Additional resources
3.2.6. Marketplace capability
Purpose
The Marketplace Operator provides the features for the marketplace
capability.
The Marketplace Operator simplifies the process for bringing off-cluster Operators to your cluster by using a set of default Operator Lifecycle Manager (OLM) catalogs on the cluster. When the Marketplace Operator is installed, it creates the openshift-marketplace
namespace. OLM ensures catalog sources installed in the openshift-marketplace
namespace are available for all namespaces on the cluster.
If you disable the marketplace
capability, the Marketplace Operator does not create the openshift-marketplace
namespace. Catalog sources can still be configured and managed on the cluster manually, but OLM depends on the openshift-marketplace
namespace in order to make catalogs available to all namespaces on the cluster. Users with elevated permissions to create namespaces prefixed with openshift-
, such as system or cluster administrators, can manually create the openshift-marketplace
namespace.
If you enable the marketplace
capability, you can enable and disable individual catalogs by configuring the Marketplace Operator.
Additional resources
3.2.7. Node Tuning capability
Purpose
The Node Tuning Operator provides features for the NodeTuning
capability.
The Node Tuning Operator helps you manage node-level tuning by orchestrating the TuneD daemon and achieves low latency performance by using the Performance Profile controller. The majority of high-performance applications require some level of kernel tuning. The Node Tuning Operator provides a unified management interface to users of node-level sysctls and more flexibility to add custom tuning specified by user needs.

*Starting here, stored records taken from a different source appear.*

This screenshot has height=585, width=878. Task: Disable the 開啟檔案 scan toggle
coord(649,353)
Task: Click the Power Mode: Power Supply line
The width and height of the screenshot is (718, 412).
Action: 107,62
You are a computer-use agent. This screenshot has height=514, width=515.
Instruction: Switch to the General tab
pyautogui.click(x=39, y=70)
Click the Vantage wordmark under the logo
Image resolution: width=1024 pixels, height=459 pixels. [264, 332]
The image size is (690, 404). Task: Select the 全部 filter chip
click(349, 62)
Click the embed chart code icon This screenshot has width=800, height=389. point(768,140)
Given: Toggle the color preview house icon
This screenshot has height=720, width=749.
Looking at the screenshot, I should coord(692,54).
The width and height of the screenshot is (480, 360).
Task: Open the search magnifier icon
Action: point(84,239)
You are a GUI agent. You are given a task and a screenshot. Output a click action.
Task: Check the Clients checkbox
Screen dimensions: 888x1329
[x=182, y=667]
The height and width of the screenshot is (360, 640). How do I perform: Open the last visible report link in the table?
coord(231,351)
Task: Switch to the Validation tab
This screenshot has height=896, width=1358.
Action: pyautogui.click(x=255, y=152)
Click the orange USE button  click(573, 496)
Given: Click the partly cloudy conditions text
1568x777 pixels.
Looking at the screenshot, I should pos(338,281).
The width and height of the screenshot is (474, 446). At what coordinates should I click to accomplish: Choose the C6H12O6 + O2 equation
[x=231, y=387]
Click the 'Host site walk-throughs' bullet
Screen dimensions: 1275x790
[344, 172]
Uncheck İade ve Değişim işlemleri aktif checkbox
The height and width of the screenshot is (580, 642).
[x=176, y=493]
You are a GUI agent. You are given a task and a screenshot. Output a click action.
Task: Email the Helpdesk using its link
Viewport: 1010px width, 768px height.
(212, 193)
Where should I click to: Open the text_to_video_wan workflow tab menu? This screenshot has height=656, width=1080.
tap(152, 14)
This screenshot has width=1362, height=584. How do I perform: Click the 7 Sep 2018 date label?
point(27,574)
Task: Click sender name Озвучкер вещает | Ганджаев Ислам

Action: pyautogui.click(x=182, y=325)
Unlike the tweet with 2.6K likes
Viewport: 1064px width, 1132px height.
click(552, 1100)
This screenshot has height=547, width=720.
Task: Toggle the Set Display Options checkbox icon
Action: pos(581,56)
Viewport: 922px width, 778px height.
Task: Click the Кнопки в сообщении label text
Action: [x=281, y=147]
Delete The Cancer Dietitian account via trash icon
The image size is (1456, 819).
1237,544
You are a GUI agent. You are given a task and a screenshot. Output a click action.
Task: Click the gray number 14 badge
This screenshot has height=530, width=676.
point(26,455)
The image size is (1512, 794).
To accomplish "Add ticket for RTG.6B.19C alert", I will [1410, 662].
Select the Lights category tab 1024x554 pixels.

If you disable the NodeTuning capability, some default tuning settings will not be applied to the control-plane nodes. This might limit the scalability and performance of large clusters with over 900 nodes or 900 routes.
Additional resources
3.2.8. OpenShift samples capability
Purpose
The Cluster Samples Operator provides the features for the openshift-samples
capability.
The Cluster Samples Operator manages the sample image streams and templates stored in the openshift
namespace.
On initial start up, the Operator creates the default samples configuration resource to initiate the creation of the image streams and templates. The configuration object is a cluster scoped object with the key cluster
and type configs.samples
.
The image streams are the Red Hat Enterprise Linux CoreOS (RHCOS)-based OpenShift Container Platform image streams pointing to images on registry.redhat.io
. Similarly, the templates are those categorized as OpenShift Container Platform templates.
If you disable the samples capability, users cannot access the image streams, samples, and templates it provides. Depending on your deployment, you might want to disable this component if you do not need it.